Why have rents increased so distractedly?

According to The Real Reason Housing Costs are Way Up from Kevin Perk on Bigger Pockets, regulations limit the supply of options and thus increase prices.

Rent is a price that is subject to supply and demand. It reflects the overall real estate market. If demand for rentals is high but supply is low, rents (and profits) climb. The rising costs of home ownership points to what people can afford; even if people can afford a mortgage, costs show that they can’t afford a home. Mortgages are generally affordable but housing prices are too competitive. There’s no other option but to rent.

The supply of housing types are becoming more restricted as more rules are enforced. Cities and towns across the country influence rent price by dictating who gets to build and who gets to live in these buildings. Barriers such as zoning and housing codes limited rental housing options and restrict the supply of the market.

High rents have a lot of people angry. In the Silicon Valley, residents are advocating for rent control proposals, “driven by outrage over soaring housing prices and fears that the growing income gap is turning middle-class families into an endangered species.

Leonard Siegel, city councilman in Mountain View, California (home of Google) agrees about supply and demand. He says, “the solution to the overall increase in housing prices in this area is bringing supply and demand into better balance.” However, building more affordable options takes time. In the time that those plans develop, the middle class is struggling.

• **EXTRACTED DATA**:
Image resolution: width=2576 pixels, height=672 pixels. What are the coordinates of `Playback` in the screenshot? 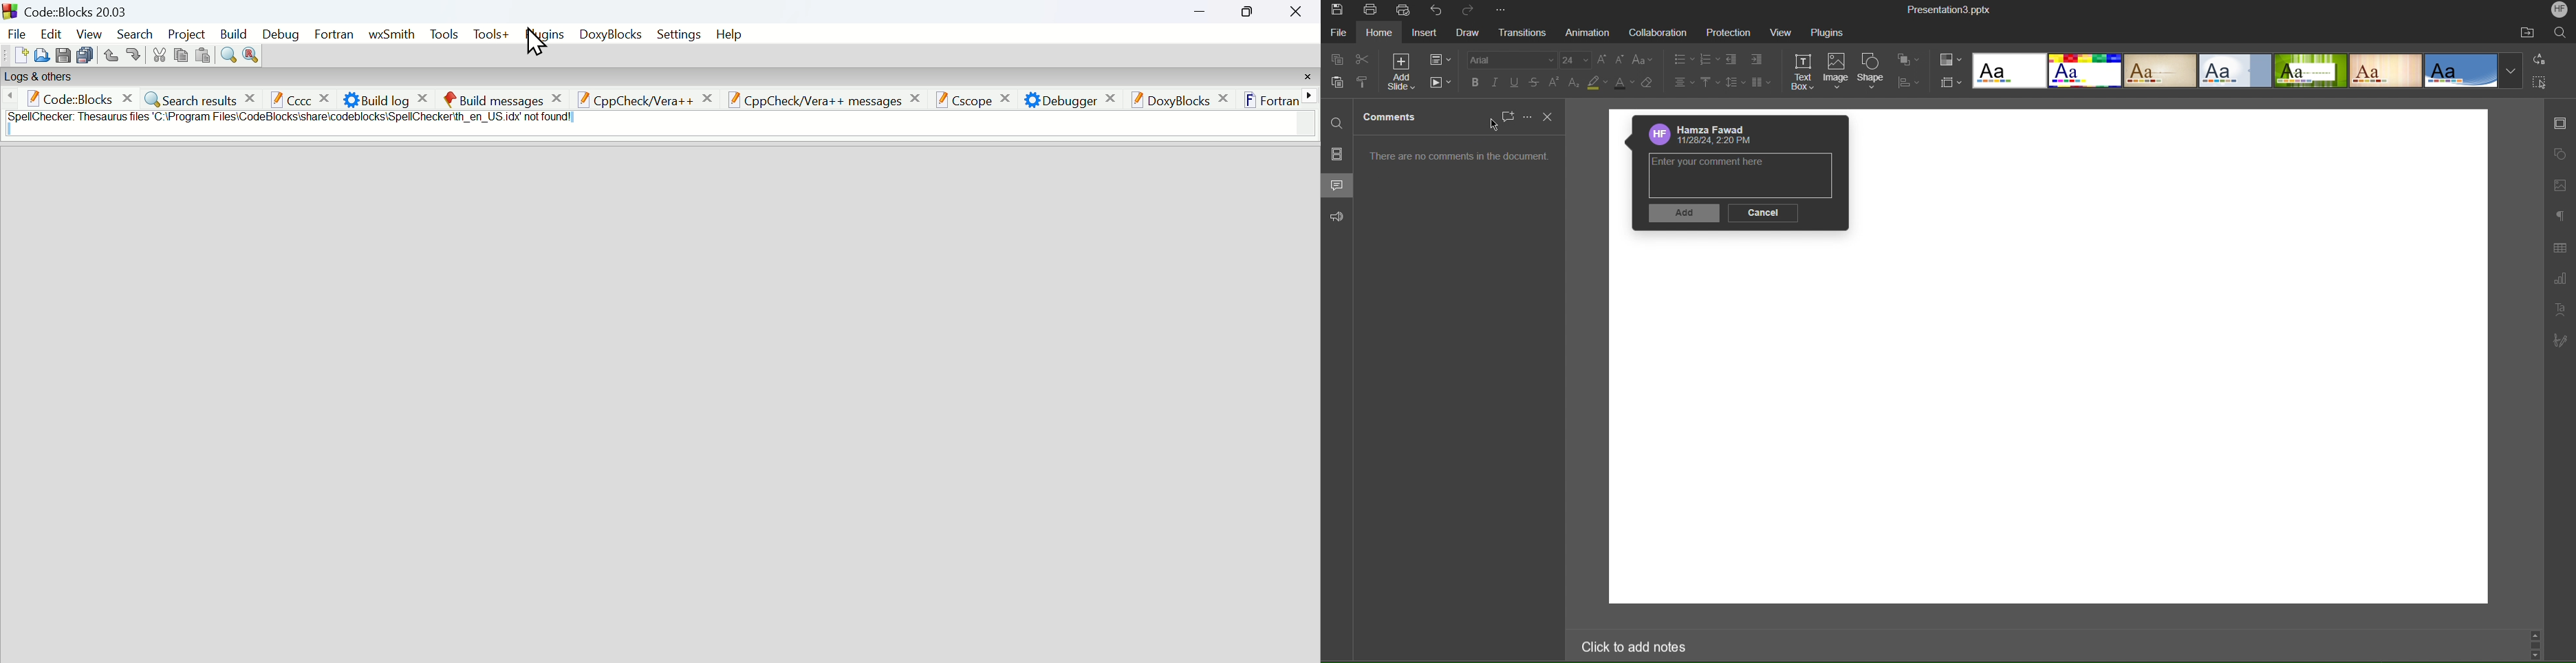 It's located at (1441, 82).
==
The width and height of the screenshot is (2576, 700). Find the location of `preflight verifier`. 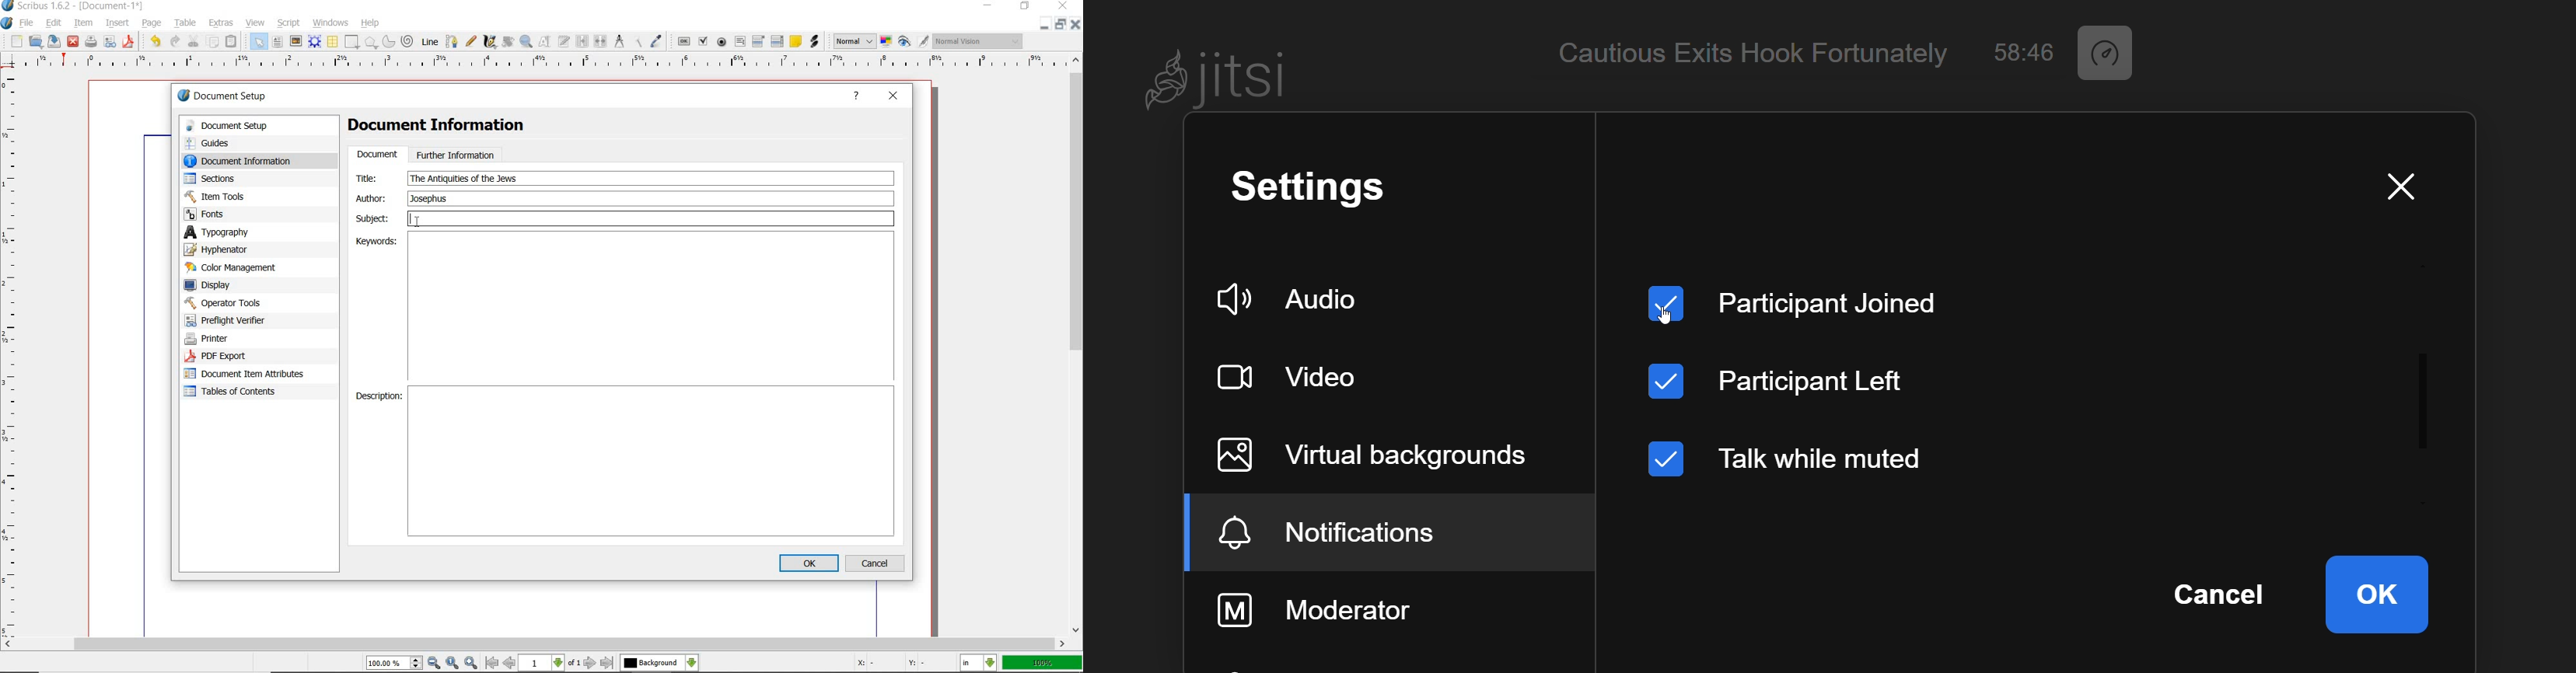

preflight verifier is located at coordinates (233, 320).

• **REQUEST 1**: In the passage on rising rents, Leonard Siegel is a city councilman in which city?
• **REQUEST 2**: Repeat the passage on rising rents word for word, from "High rents have" up to and including "an endangered species.".
• **REQUEST 3**: Go on with the passage on rising rents from the point where it stops.
The rows have nothing to do with the passage on rising rents.

• **EXPECTED ANSWER 1**: Mountain View, California.

• **EXPECTED ANSWER 2**:
High rents have a lot of people angry. In the Silicon Valley, residents are advocating for rent control proposals, “driven by outrage over soaring housing prices and fears that the growing income gap is turning middle-class families into an endangered species.

• **EXPECTED ANSWER 3**:
According to Freddie Mac’s Steve Guggenmos, rents have climbed steadily since 2005. Meanwhile, household incomes have declined. So, the number of cost-burdened renters (those who put over 30 percent of income toward housing) grows.

Despite the overall burden of cost in the rental market, the situation presents a suitable opportunity for flippers to outfit more properties for potential renters. According to, 56 percent of investors preferred flipping compared to 42.8 percent who preferred renting (1.2 percent said they were undecided). Those investors who made one-time purchases preferred renting (64.5 percent compared with 34.6 percent.

Flipping or renting is a personal decision. You have to determine your end goal with the property you acquire; flippers will tell you to flip it, landlords will tell you to rent it out. Rents are rising, but the transformations flippers make to previously undervalued properties can influence the supply and demand of the market.